We worked with other departments to implement major reforms in the delivery of social services to Australians. This included work with the Department of Human Services toward a new, online government services portal, MyGov. We helped develop provisional benchmarks for both the National Affordable Housing Agreement and the National Disability Agreement. We assisted in the development of a foundation to Prevent Violence Against Women and their Children, and provided advice and support to the Prime Minister on the importance of women’s participation in society and the economy.
During 2012–13 Australia again faced a number of natural disasters that affected communities across the country. Working closely with the Prime Minister, the Queensland Government, and other Commonwealth Government agencies, we helped implement a revised NPA to facilitate Queensland’s recovery from ex-tropical cyclone Oswald.
National Disability Insurance Scheme Taskforce
In 2012–13 we were closely involved in bringing DisabilityCare Australia (DCA) into being. Working as part of a joint Taskforce with our colleagues from the Department of Families, Housing, Community Services and Indigenous Affairs (FaHCSIA) and eight other Commonwealth departments, we helped create a scheme to transform disability support services in Australia.
Whether developing legislation for Parliament, establishing the DCA Board and Advisory Council, or proposing funding models to ensure the full deployment of the scheme by 2019, we supported a number of the Taskforce’s major outcomes. In addition, we played a key role in:
- the preparation of the National Disability Insurance Act 2013 and its establishment of the DCA and the DCA Board and Advisory Council – the role of the Board will be to determine the strategic direction of the DCA and ensure the scheme's financial sustainability
- the IGA signed between the Commonwealth and all eight State and Territory Governments that established the parameters for the initial phase of the DCA, and the separate agreements that deploy the full scheme in New South Wales (NSW), Victoria, South Australia, Queensland, Tasmania, the Australian Capital Territory (ACT) and the Northern Territory – these agreements are the result of our efforts to foster good working relationships between Commonwealth and State and Territory officials
- identifying Commonwealth-State funding contributions for the trial and eventual launch of the full scheme
- ensuring the timely transition of existing Commonwealth disability support programs into the DCA
- developing legislation to provide certainty on the income tax, income support means-testing and Goods and Services Tax (GST) treatment of DCA funded support services.
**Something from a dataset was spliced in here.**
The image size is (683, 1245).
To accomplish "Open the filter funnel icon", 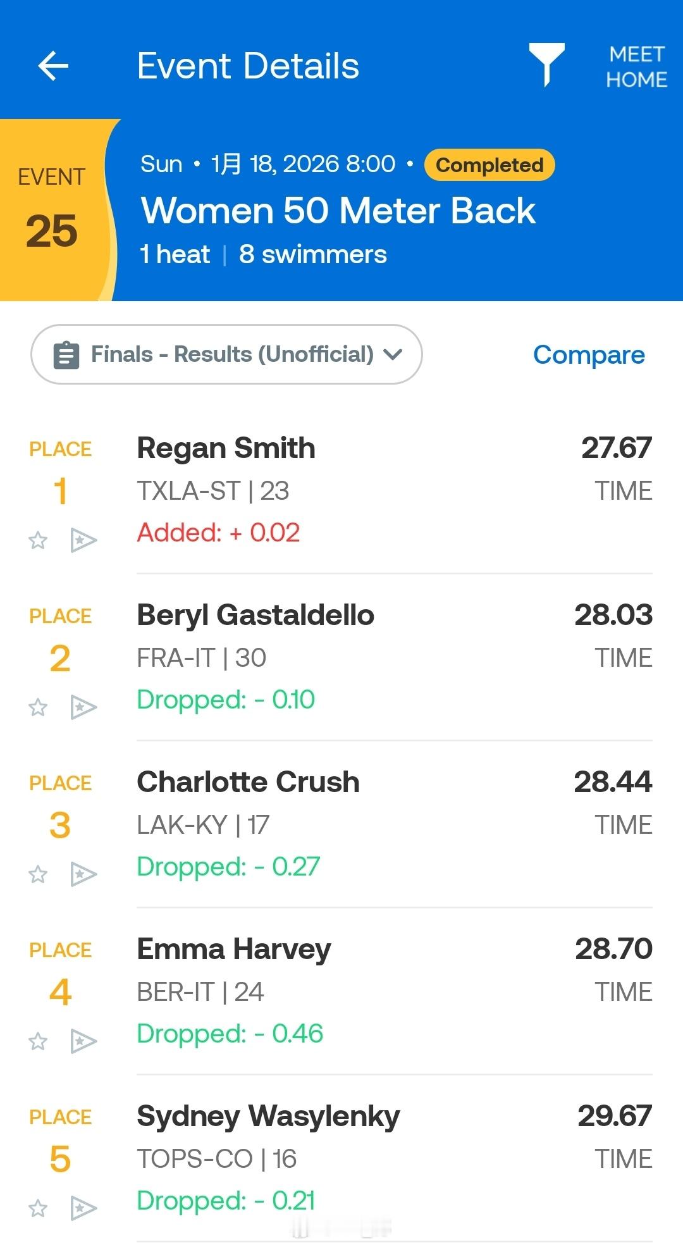I will (546, 63).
We continued to support the Prime Minister with the not-for-profit agenda, including work across government to support the establishment of the Australian Charities and Not-for-profits Commission. From 3 December 2012, the Commission has sought to foster a sustainable and innovative not-for-profit sector while also promoting increased accountability and transparency and a reduction of unnecessary regulatory obligations on Australian charities. In cooperation with the sector, we developed a Code of Best Practice for Engagement with the not-for-profit sector to support stronger consultation practices and ensure that the unique value and perspective of the sector is reflected in Government policy. In addition, we continued to coordinate and administer the Volunteer Management Program, which places volunteers in the not-for-profit sector. In 2012–13 we increased this KPI by 20 per cent (50,000 people) by placing 300,000 volunteers. We also hosted the first bi-annual forum with peak volunteering bodies to strengthen engagement with the volunteering sector, and supported the relaunch of GoVolunteer, a website that matches people interested in volunteering with appropriate opportunities.
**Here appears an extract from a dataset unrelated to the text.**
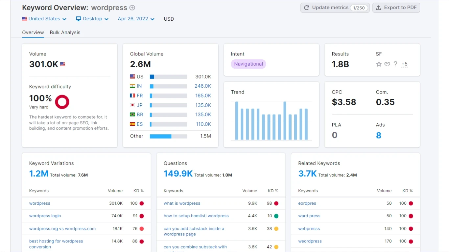Open the Desktop device dropdown
449x252 pixels.
92,19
With our support, the Australian Social Inclusion Board continued to provide evidence-based advice to Government on improving the quality of services and maximising the resources available to those most in need of help. The Board advised Government on a number of issues, including employment services; older women and homelessness; service delivery reform; and financial capability.
The second edition of the Board’s report on social inclusion indicators – How Australia is Faring – was released in August 2012.
The Economic Division provides advice on a range of economic issues affecting Australia, including the Budget, the financial sector, productivity, competition and consumer policy, regulatory reform, the international economy, foreign investment and Commonwealth-State relations.
We provided analysis and advice on the economic outlook and conditions of the Australian and international economy, lifting Australia’s productivity performance, lifting competition, and reducing the impact of regulation on business, governments and the not-for-profit sector.
We also provided support to the Productivity Committee of Cabinet, the delivery of the NPA to Deliver a Seamless National Economy and the Business Advisory Forum (BAF).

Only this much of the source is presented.